But, to bring it back around to the good side, I don’t think any of those holes are any harder to retcon away than any other SF movie. A lot of them probably should’ve been addressed with an extra line or two of dialogue here or there, but it’s not hard to imagine off-screen conversations (and while it’s a very long movie, there are conversations off screen…) that could plug a bunch of the holes.

And I greatly appreciate the movie for what it isn’t, which is any of the things we saw in the trailers. Which, for our showing, were for the seventh Fast and Furious movie, the third Hunger Games movie, the second Avengers movie, and Ridley Scott remaking The Ten Commandments. (We also got trailers for a MLK biopic and a dreadful-looking Mark Wahlberg movie, but those aren’t relevant here.) For all Interstellar’s flaws, it’s at least got ambition– it’s an original story, not a sequel or a remake or based on something that was successful in another medium. And those are depressingly rare these days. The flaws of Interstellar are, for the most part, present in pretty much every big-budget movie, but at least it’s trying to do something ambitious and original.

### Rows:
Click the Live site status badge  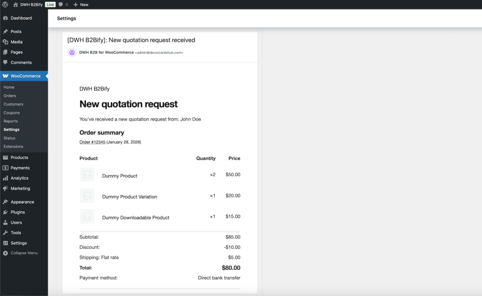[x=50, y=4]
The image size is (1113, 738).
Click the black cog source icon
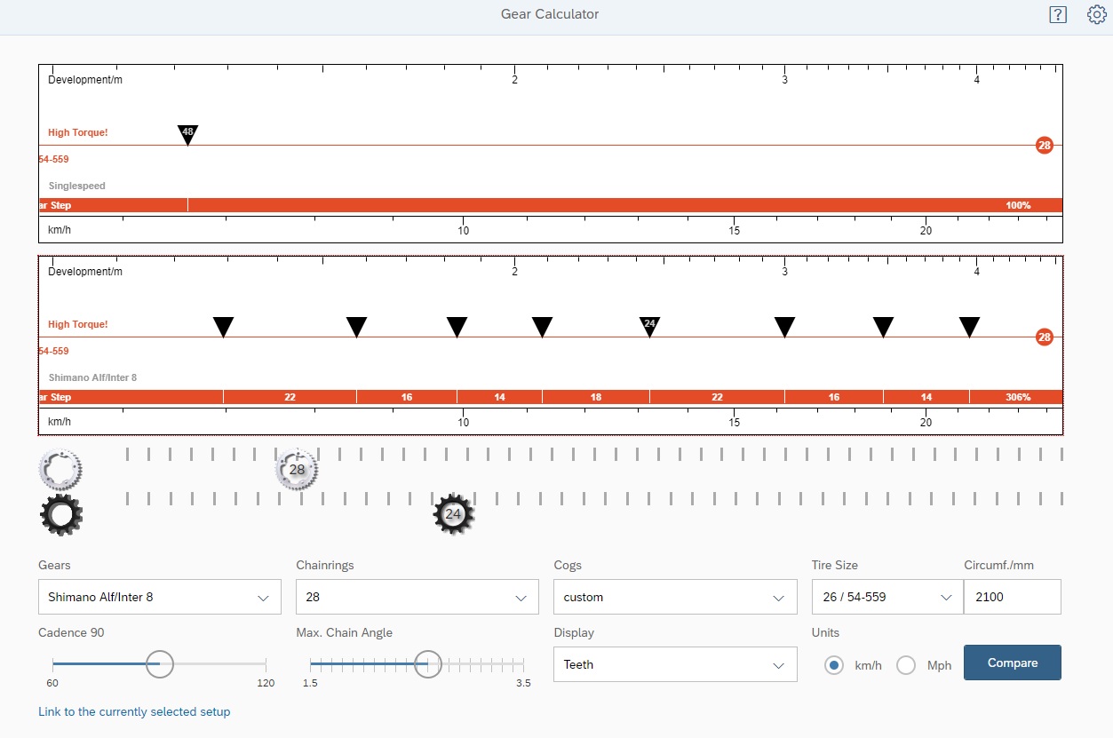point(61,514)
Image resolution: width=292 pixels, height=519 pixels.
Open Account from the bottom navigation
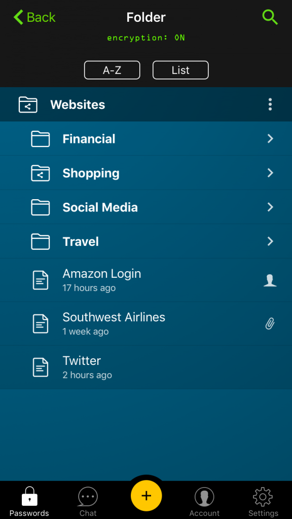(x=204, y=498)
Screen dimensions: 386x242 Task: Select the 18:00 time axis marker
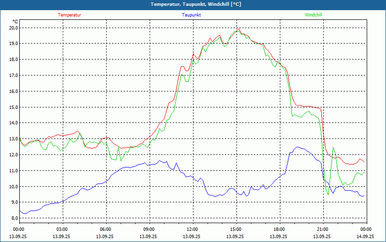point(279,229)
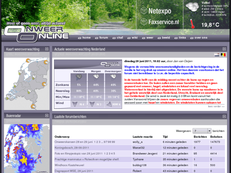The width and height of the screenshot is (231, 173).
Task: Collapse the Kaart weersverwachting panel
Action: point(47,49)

==

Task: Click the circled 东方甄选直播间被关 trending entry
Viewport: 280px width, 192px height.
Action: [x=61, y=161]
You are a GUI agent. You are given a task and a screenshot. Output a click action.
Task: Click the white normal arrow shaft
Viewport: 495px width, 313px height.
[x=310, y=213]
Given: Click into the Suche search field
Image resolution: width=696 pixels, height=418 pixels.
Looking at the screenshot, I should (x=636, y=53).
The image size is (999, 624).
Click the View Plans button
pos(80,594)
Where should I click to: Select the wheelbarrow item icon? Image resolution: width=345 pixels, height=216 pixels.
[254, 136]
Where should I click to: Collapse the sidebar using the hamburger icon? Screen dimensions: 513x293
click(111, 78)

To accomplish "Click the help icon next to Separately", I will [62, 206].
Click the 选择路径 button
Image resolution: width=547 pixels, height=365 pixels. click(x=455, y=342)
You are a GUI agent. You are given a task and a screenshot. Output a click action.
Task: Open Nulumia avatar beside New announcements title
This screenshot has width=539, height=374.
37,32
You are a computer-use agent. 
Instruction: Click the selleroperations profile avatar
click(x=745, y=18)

* * *

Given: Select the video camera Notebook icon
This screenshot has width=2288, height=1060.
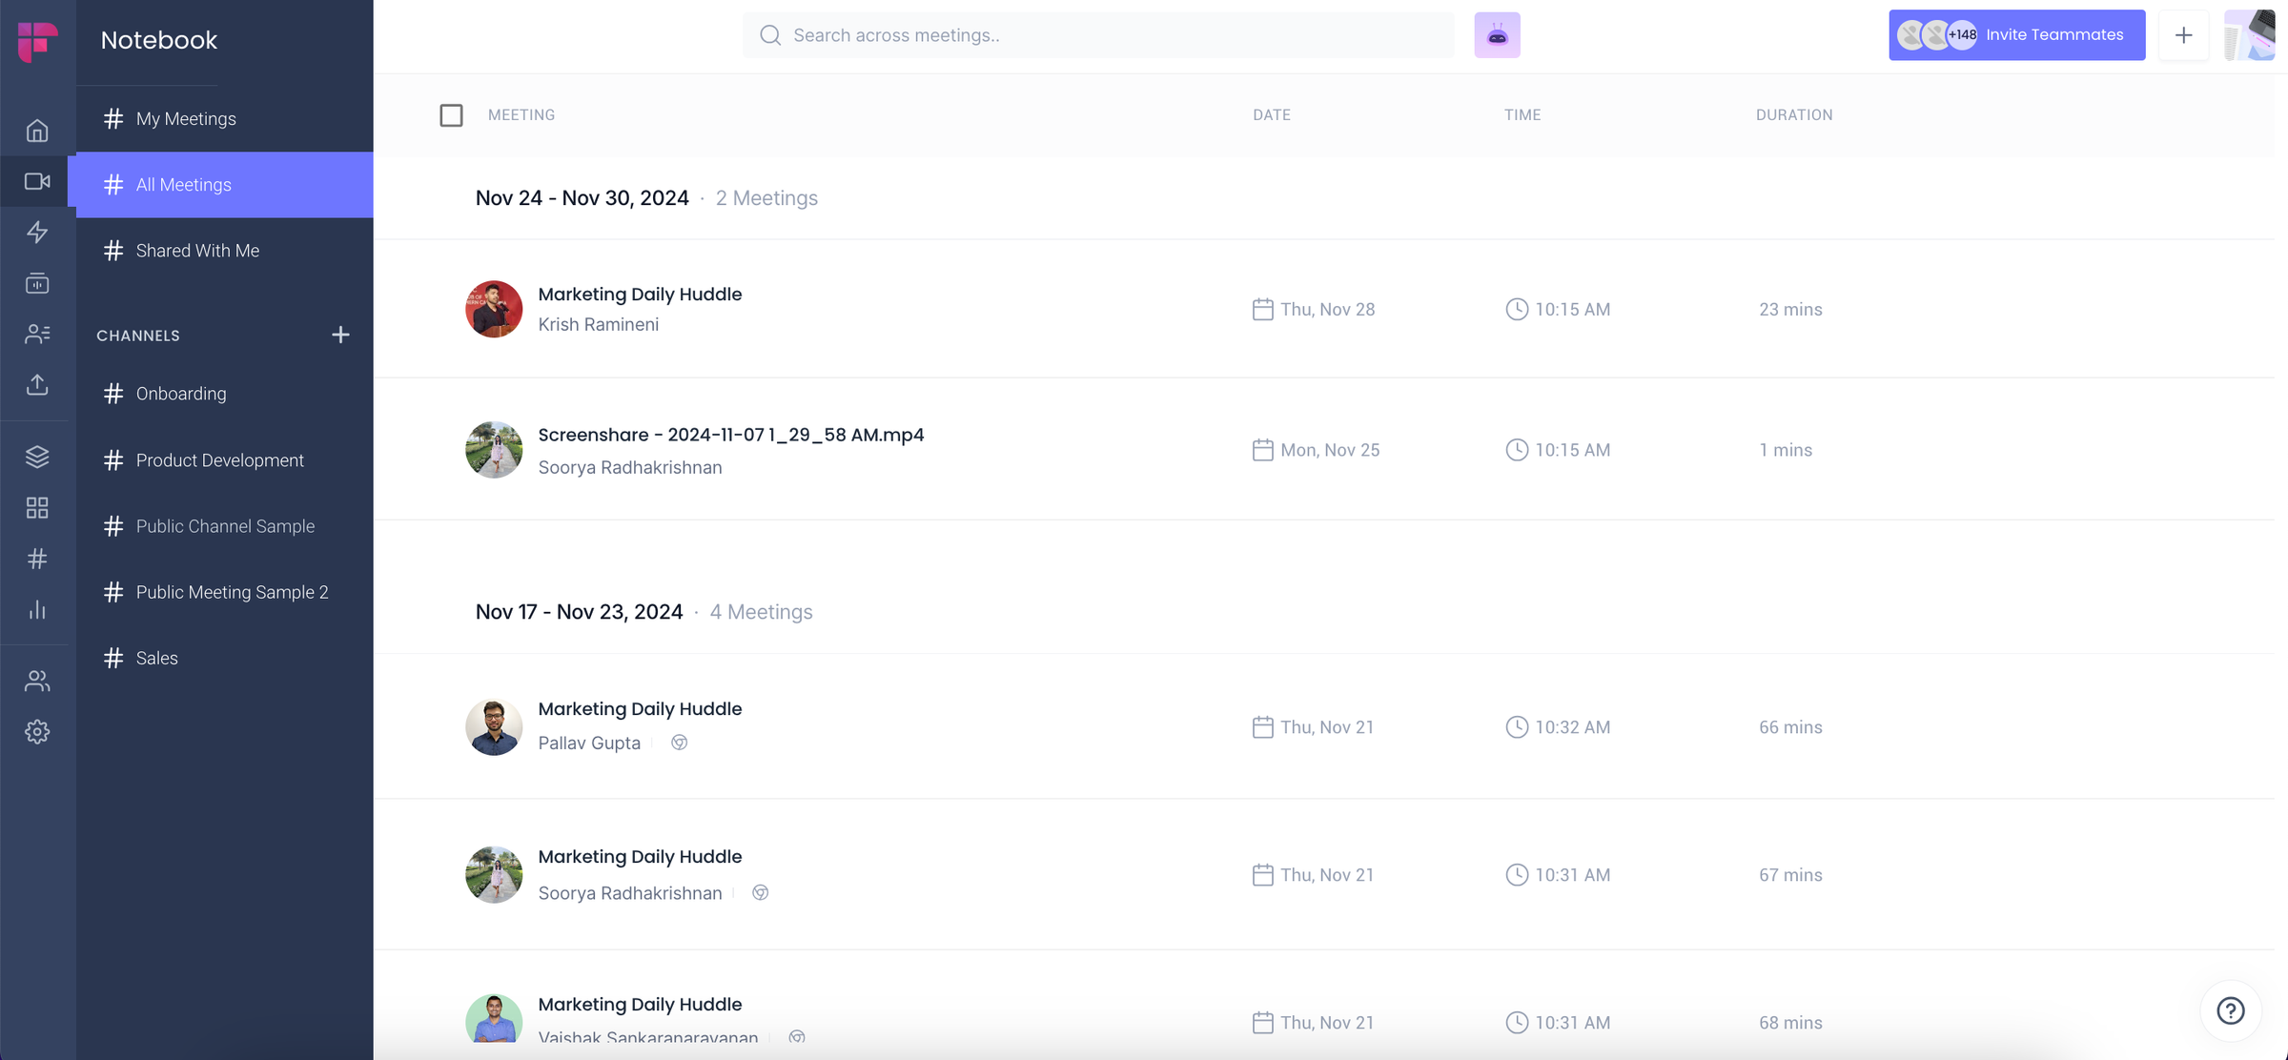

### Stated problem 1:
Answer these questions about the Interstellar review:
(a) According to the writer, what should many of the holes probably have been addressed with?
(b) Which installment of the Fast and Furious series had a trailer at the writer's showing?
(c) Which director's remake of The Ten Commandments had a trailer?
### Stated problem 2:
Repeat the passage of the Interstellar review starting at "And I greatly" and ending at "ambitious and original.".

### Complete response 1:
(a) An extra line or two of dialogue here or there.
(b) The seventh.
(c) Ridley Scott's.

### Complete response 2:
And I greatly appreciate the movie for what it isn’t, which is any of the things we saw in the trailers. Which, for our showing, were for the seventh Fast and Furious movie, the third Hunger Games movie, the second Avengers movie, and Ridley Scott remaking The Ten Commandments. (We also got trailers for a MLK biopic and a dreadful-looking Mark Wahlberg movie, but those aren’t relevant here.) For all Interstellar’s flaws, it’s at least got ambition– it’s an original story, not a sequel or a remake or based on something that was successful in another medium. And those are depressingly rare these days. The flaws of Interstellar are, for the most part, present in pretty much every big-budget movie, but at least it’s trying to do something ambitious and original.